## [STATED TASK]
Reproduce each of the entries below word for word, leaving out the pictures.

## [DATA LINES]
|---|

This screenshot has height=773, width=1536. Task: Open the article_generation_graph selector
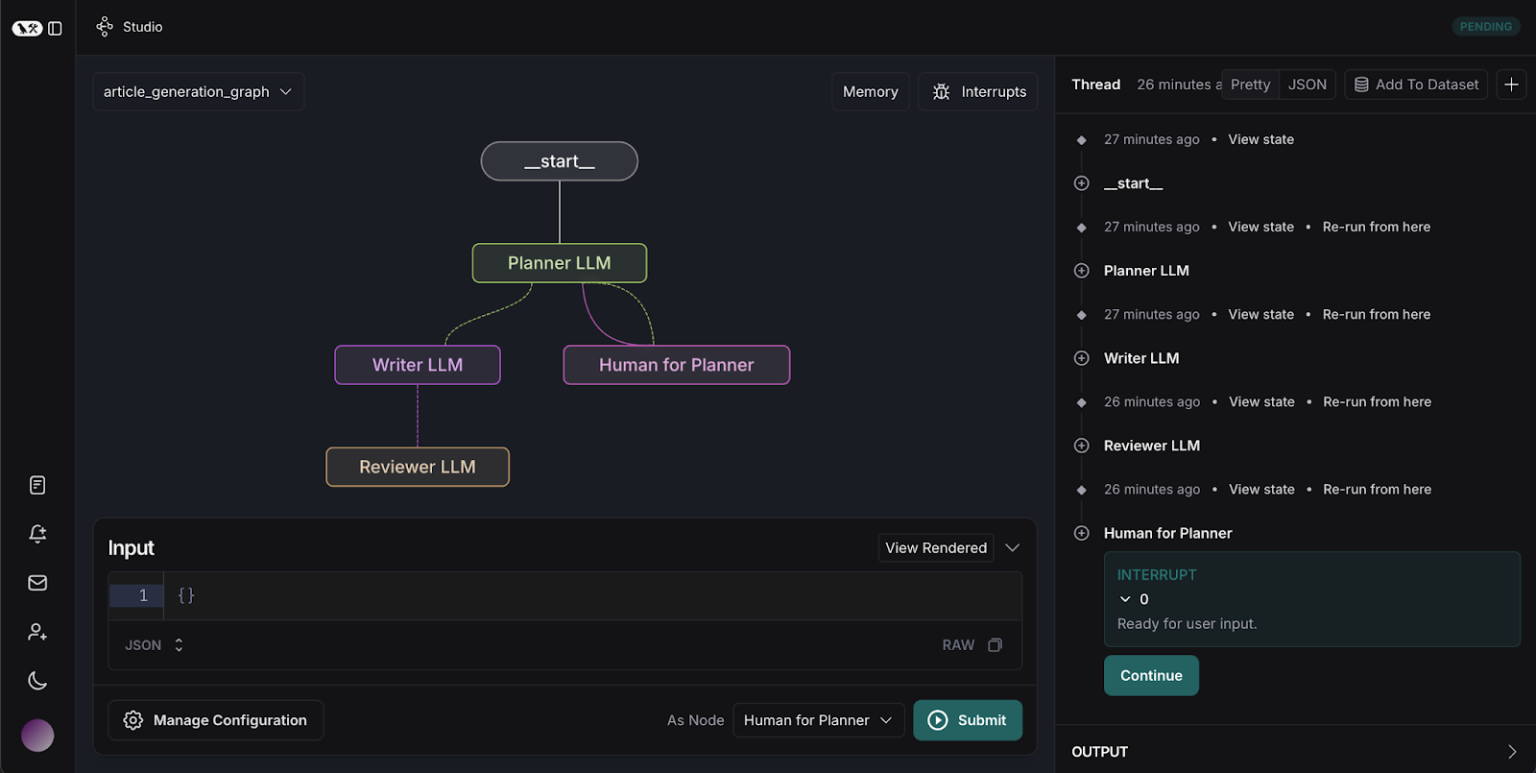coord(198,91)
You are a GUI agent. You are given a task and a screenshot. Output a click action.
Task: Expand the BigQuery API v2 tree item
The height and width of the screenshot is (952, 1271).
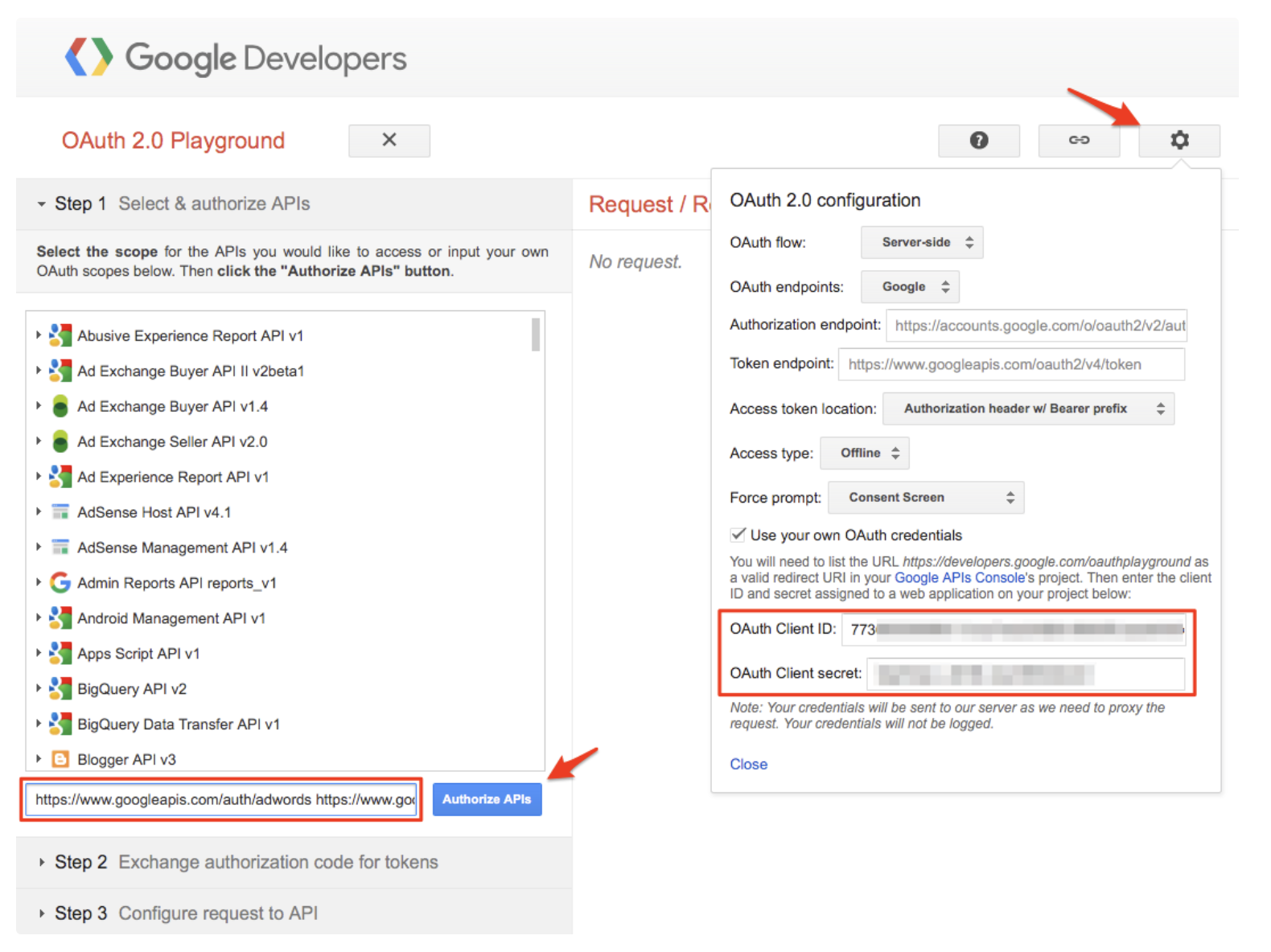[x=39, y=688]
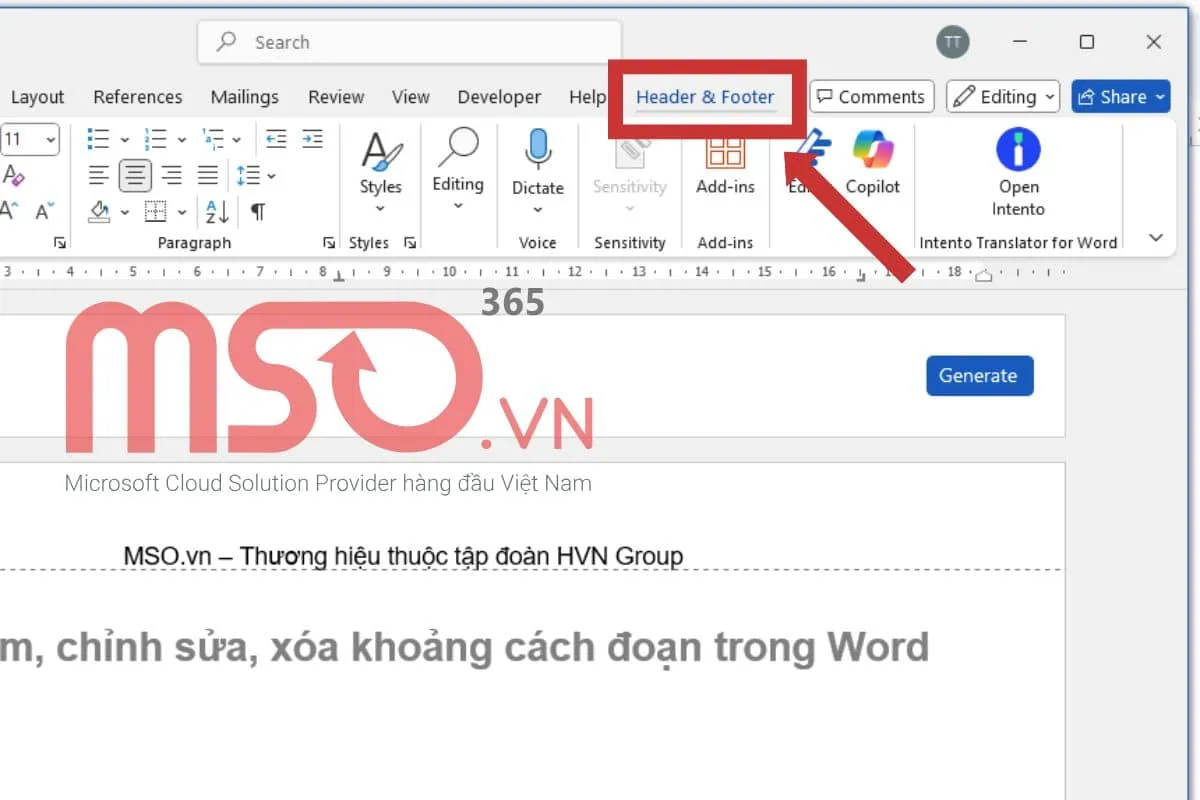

|---|

## [REPLY TO THE EXERCISE]
This screenshot has height=773, width=1536. Task: Open the article_generation_graph selector
coord(198,91)
You are a GUI agent. You are given a task and a screenshot. Output a click action.
Task: Expand the BigQuery API v2 tree item
The height and width of the screenshot is (952, 1271).
[x=39, y=688]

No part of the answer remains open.